P0534THE EFFECT OF HIGH FAT DIET INTAKE AND FOOD SUPPLY RESTRICTION ON CISPLATIN NEPHROTOXICITY IN MICE

Abstract

Abstract Background and Aims Nephrotoxicity is a major side effect of cis-diamminedichloroplatinum (II) (cisplatin), which is widely used for cancer therapy. The nephrotoxicity is associated with the excessive formation of reactive oxygen species (ROS) and oxidation of cell components. Here, we investigate whether cisplatin nephrotoxicity can be controlled by the regulation of food supply which is associated with cellular production of ROS. Method Male mice were administered with either cisplatin or saline.

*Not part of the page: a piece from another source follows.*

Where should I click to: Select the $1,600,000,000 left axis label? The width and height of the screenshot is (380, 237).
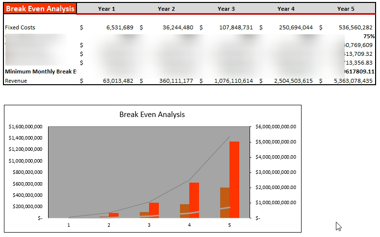[x=25, y=127]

Before cisplatin administration, mice were high-fat diet (HFD) feeding for 7 days, no-food supply for 2 days, 2 days no-food supply and refeeding with normal diet (ND), and normal diet. Renal function was analyzed by plasma creatinine (PCr) and blood urea nitrogen (BUN) concentration. Kidney cell damage was evaluated by periodic acid shiff staining and transmission electron microscope analysis. Results Cisplatin injection induced the disruption of kidney tubular cells and also increased BUN and PCr concentration. These increases were greatest in the HFD feeding mice, whereas .these increases were lowest in the food restricted mice. Levels of DNA oxidation and lipid peroxidation increased in the kidney after cisplatin injection and these increase were also greatest in the kidney of HFD feeding mice and lowest food restricted mice. Mitochondrial damage was observed in the proximal tubule cells after cisplatin injection and this mitochondria damage was more severe in the HFD feeding mice than ND feeding mice. Cisplatin increased the expression of fission 1 in the kidney, whereas reduced the expression of opa-1 expression. These cisplatin induced changes were greater in the HFD feeding mice than the ND feeding mice. Conclusion High fat diet feeding worsens cisplatin-induced nephrotoxicity along with increased oxidative stress and mitochondrial damage, whereas food restriction reduces this cisplatin nephrotoxicity. These data indicate that cisplatin nephrotoxicity is controlled by food supply, suggesting that energy metabolism is associated with cisplatin nephrotoxicity.